One of Richmond's former colleagues, who declined to give his name, said he considered the administration's actions to be a matter of image control. "They don't want parents seeing sensationalized violence and sex," he said. "It's a marketing issue for them.''
'A real chill'
But such scrutiny "makes the students feel like they could get expelled for what their imagination gives them,'' he said. "It puts a real chill on writing classes.''
In the aftermath of the incident, students and teachers say they are the ones being victimized in an atmosphere of hysteria.
Kaufman said one of his students had recently been asked to leave the school when she submitted a paper alluding to suicide threats. Like Richman, the instructor approached his superiors for advice on possible counseling services, only to see the student swiftly expelled.
"They asked me if I plan to use my book 'Outlaw Bible' in class, because there are dirty poems in the book," he said. "The move is toward repression."

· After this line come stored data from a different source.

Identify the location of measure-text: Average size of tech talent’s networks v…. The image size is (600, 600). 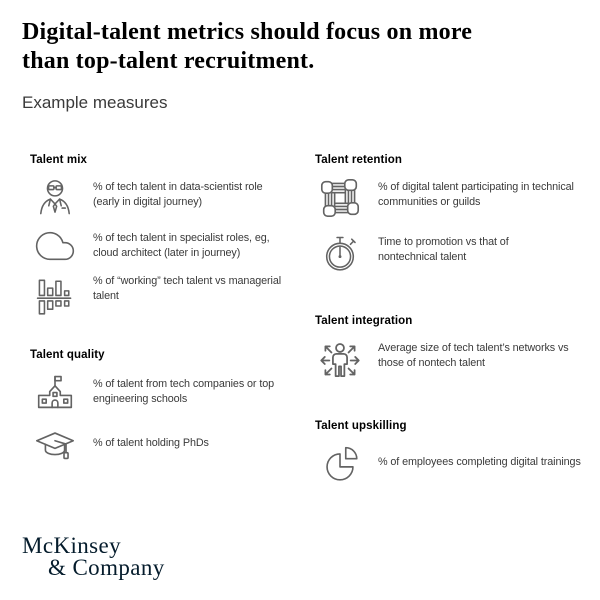
(474, 356).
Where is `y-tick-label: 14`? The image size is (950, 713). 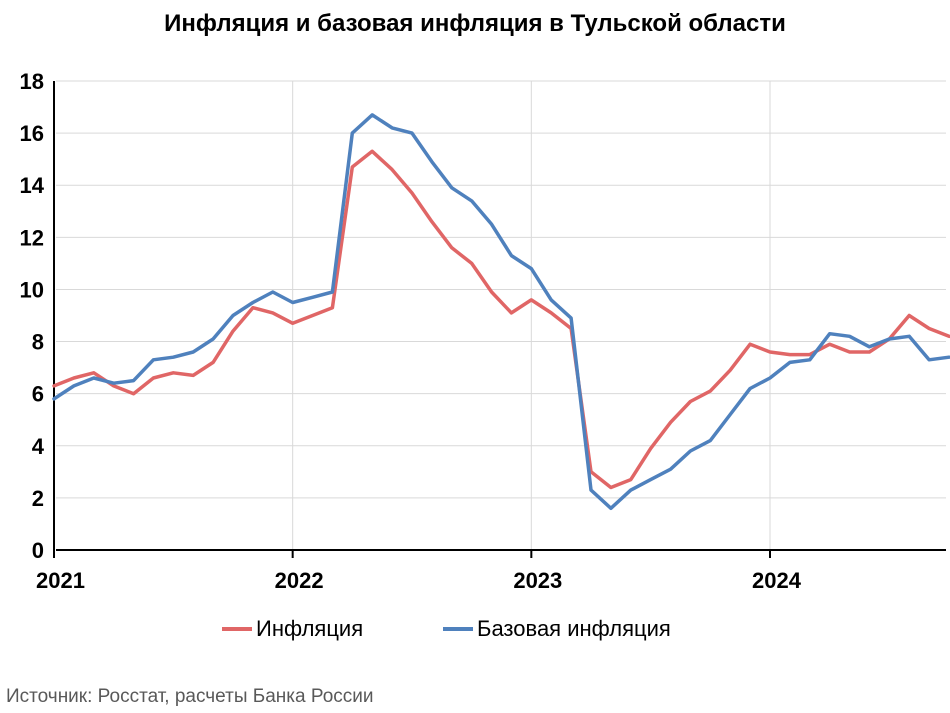 y-tick-label: 14 is located at coordinates (32, 186).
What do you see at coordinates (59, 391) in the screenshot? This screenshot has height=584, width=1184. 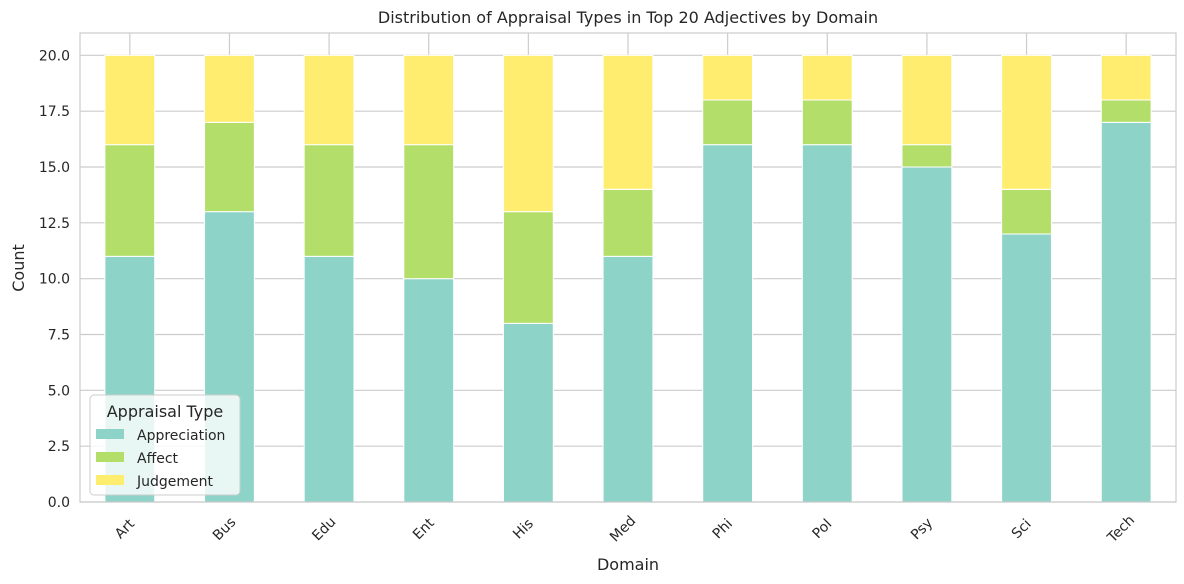 I see `y-tick-label: 5.0` at bounding box center [59, 391].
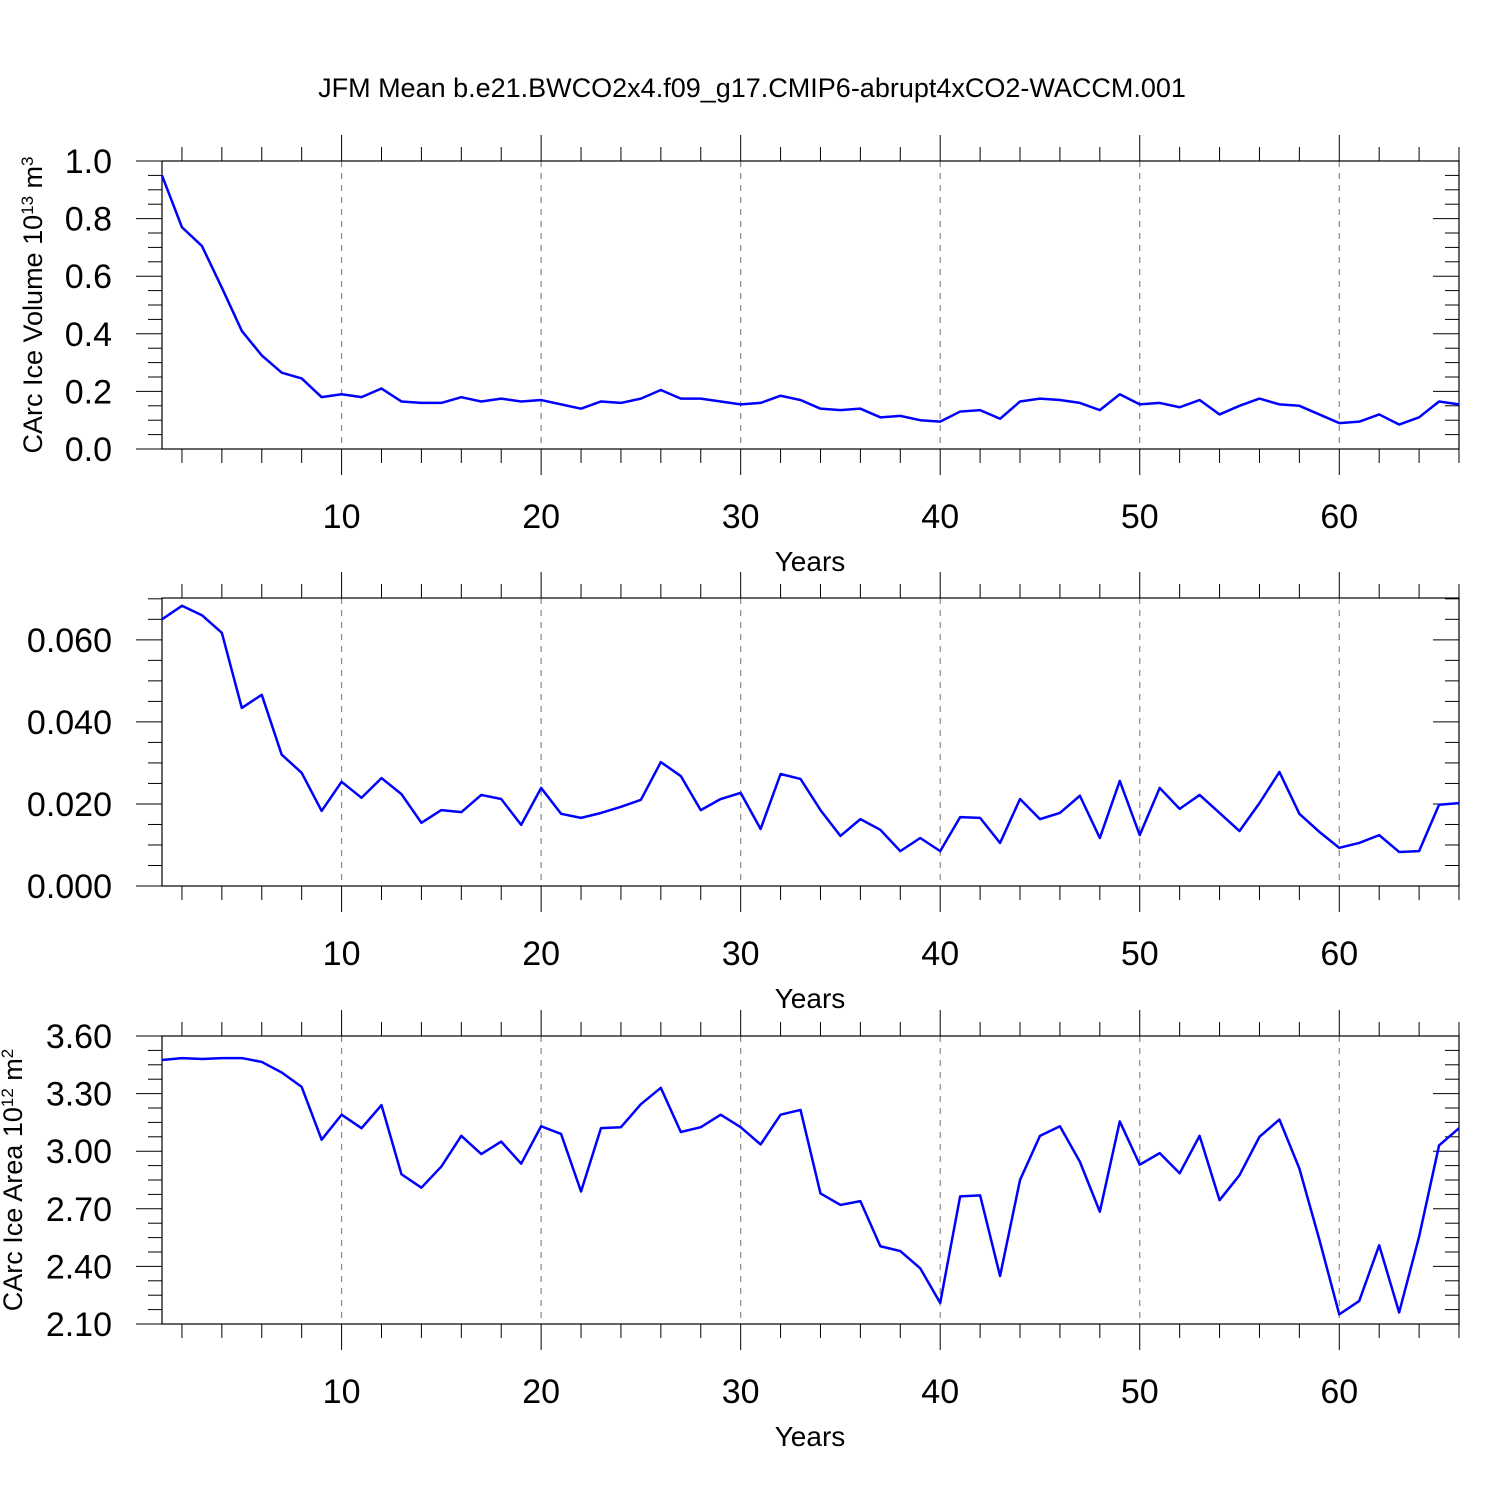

Kaufman says he teaches the free-speech trials of Lenny Bruce and Allen Ginsberg in his popular culture class. Each semester, he takes his students to the City Lights bookstore and tells them, "We're here in San Francisco, where freedom of speech has been challenged again and again. You are artists. You are the front line of free speech in this society, and you have to define that line with passion and courage."
"This is supposed to be a school of creativity," said Logan, the 3-D animation major. The young man who got expelled "was a little strange," he said, "but honestly, all art students are. We're all a little weird in our own way."